In the turbine stationary blade 21 according to one embodiment, the inner shroud 25 preferably has a circumferential passage 135 extending in the circumferential direction Dc closer to the trailing edge 23b than the first region R1. The other end of the first side passage 131 may be connected to one end of the circumferential passage 135, and the other end of the second side passage 132 may be connected to the other end of the circumferential passage 135.

Since cooling air CA from the second region R2 not covered by the collision plate 70 flows into the second side passage 132, cooling air CA from the first region R1 covered by the collision plate 70 flows into the second side passage 132. Compared to the first side passage 131, the pressure of the cooling air CA tends to be higher. Therefore, the flow rate of the cooling air CA flowing through the second side passage 132 tends to be large, and it is preferable to use the cooling air CA after flowing through the second side passage 132 to further cool the inner shroud 25. This is desirable from the point of view of efficient use.

According to the turbine stationary blade 21 according to one embodiment, the area around the circumferential passage 135 can be further cooled by the cooling air CA after flowing through the second side passage 132. Further, according to the turbine stationary blade 21 according to the embodiment, by further providing a cooling flow path (trailing edge end passage 180) on the downstream side of the circumferential passage 135, the first side passage 131 and the second side passage Since the cooling air CA that has flowed through the partial passage 132 can be made to flow through this cooling passage (trailing edge passage 180) to cool the inner shroud 25, the cooling air CA can be used efficiently.

In the turbine stationary blade 21 according to one embodiment, the inlet area S2 of the second opening 112 is preferably smaller than the inlet area S1 of the first opening 111.

As described above, since the cooling air CA from the second region R2 not covered by the collision plate 70 flows into the second side passage 132, the cooling air CA from the first region R1 covered by the collision plate 70 flows into the second side passage 132. The pressure of the cooling air CA tends to be higher than that in the first side passage 131 into which the air CA flows.
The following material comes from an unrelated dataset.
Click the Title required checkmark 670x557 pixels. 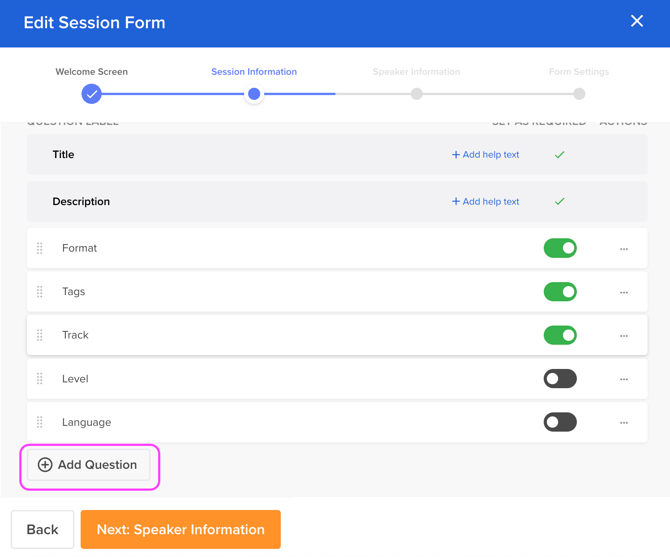coord(560,155)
Therefore, the amount of cooling air CA flowing into the circumferential passage 135 tends to be larger from the second side passage 132 than from the first side passage 131 .
According to the turbine stationary blade 21 according to the embodiment, since the flow rate of the cooling air CA flowing into the second side passage 132 can be suppressed by the second opening 112, the flow rate of the cooling air CA flowing into the second side passage 132 can be suppressed. can suppress the flow rate to an appropriate flow rate.

In the turbine stationary blade 21 according to one embodiment, a plurality of inner shrouds 25 are arranged in the circumferential direction Dc on the trailing edge 23b side, the upstream end 180a is connected to the circumferential passage 135, and the downstream end 180b is behind the inner shroud 25. It is preferable to have a trailing edge passage 180 that opens to the edge surface 25c.
Thereby, the cooling air CA after flowing through the first side passage 131 and the second side passage 132 is made to flow through the plurality of trailing edge end passages 180, and the area on the trailing edge 23b side of the inner shroud 25 (the trailing edge The end portion 254) can be cooled, and the cooling air CA can be used efficiently.
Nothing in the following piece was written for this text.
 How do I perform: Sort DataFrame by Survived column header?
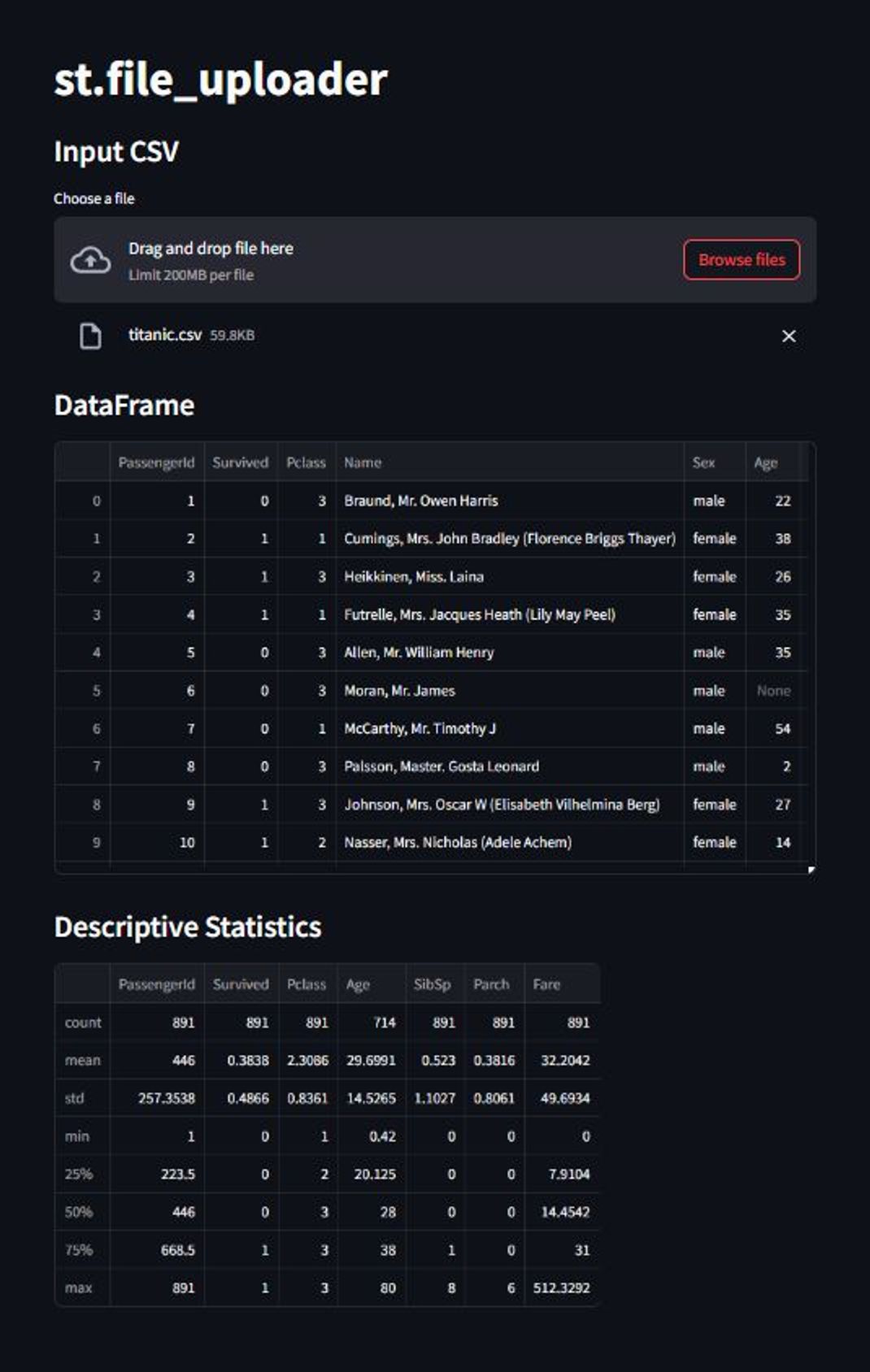(240, 462)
In the turbine stationary blade 21 according to one embodiment, the first region R1 may include a region located more ventral to the airfoil portion 23 than the airfoil portion 23 when viewed from the blade height direction. .
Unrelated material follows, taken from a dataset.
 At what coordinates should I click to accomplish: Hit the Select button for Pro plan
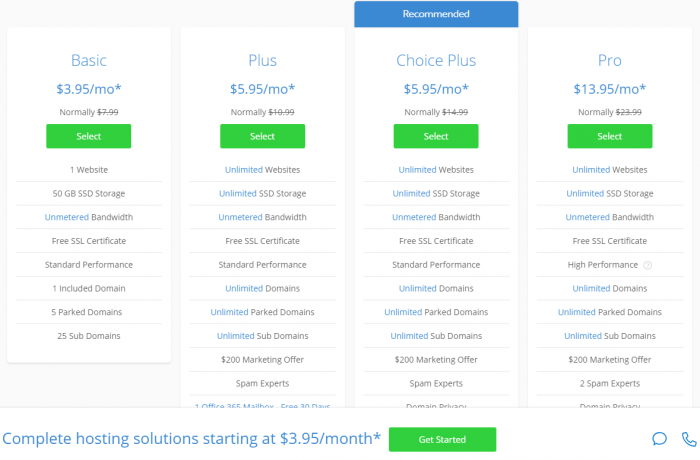[609, 136]
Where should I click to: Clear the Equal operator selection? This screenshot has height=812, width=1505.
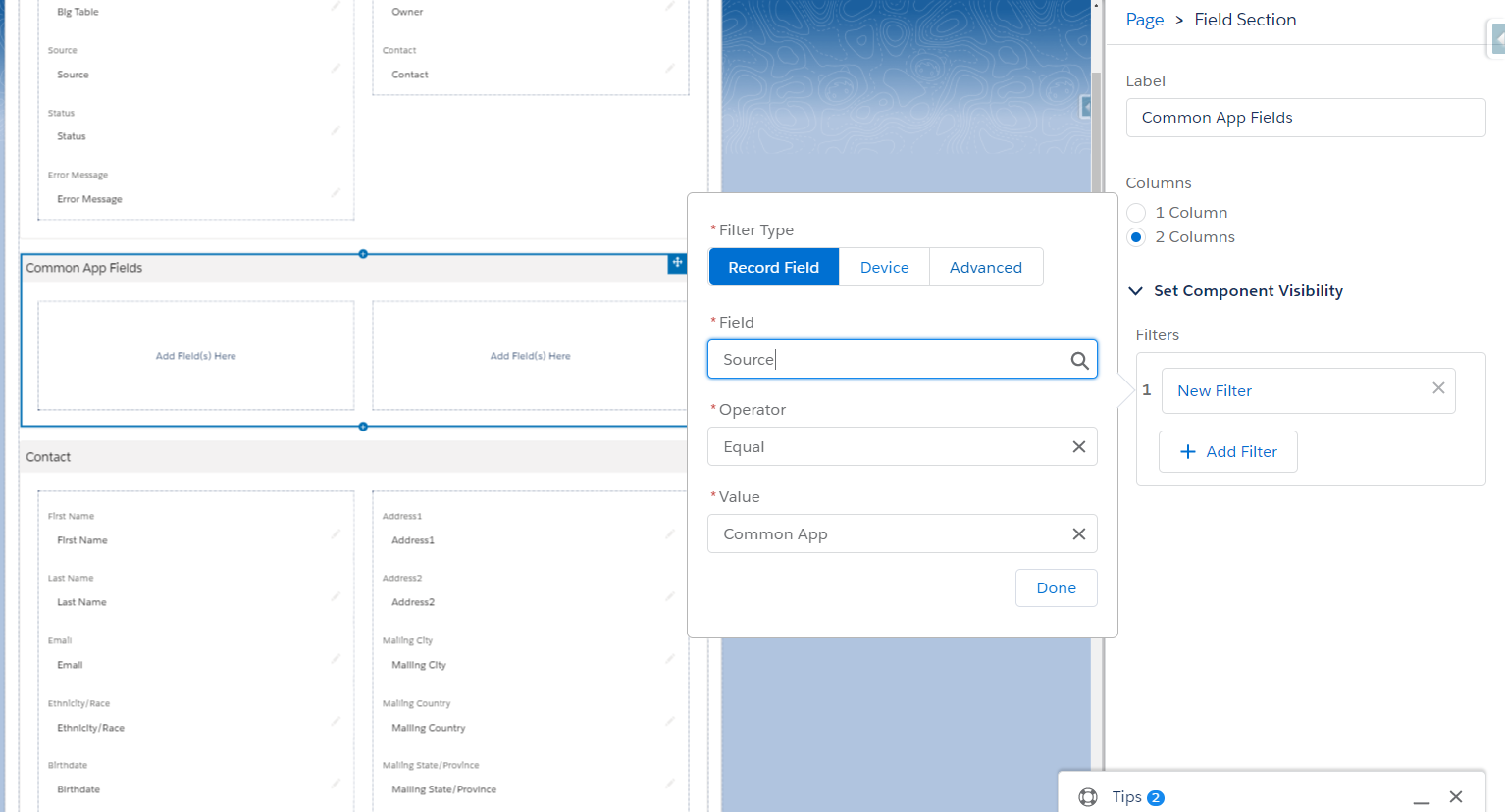click(x=1078, y=447)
Since the combustion gas FG, which is the working fluid of the turbine 13, is a relatively high-temperature fluid, the combustion gas flow is higher in the region near the ventral side of the airfoil portion 23 in the combustion gas passage 32 than in the region near the back side. Since the flow velocity in the passage 32 tends to be higher, the temperature of the inner shroud 25 is also higher in the region located ventral to the airfoil 23 than in the airfoil 23. It tends to be higher than the ventrally located regions.
According to the turbine stationary blade 21 according to one embodiment, since the region where the temperature tends to become relatively high can be impingement-cooled, the temperature rise of the inner shroud 25 can be efficiently suppressed.

In the turbine stationary blade 21 according to one embodiment, the configuration regarding the air passage 105 described above is preferably provided in the inner shroud 25.
According to the turbine stationary blade 21 according to one embodiment, the first region R1 where impingement cooling is performed in the inner shroud 25 which is smaller in size than the outer shroud 27 and has a relatively small region in which the collision plate 70 is arranged. The cooling air CA after cooling the inner shroud 25 and the cooling air CA after cooling the second region R2 where impingement cooling is not performed can be used to further cool the inner shroud 25.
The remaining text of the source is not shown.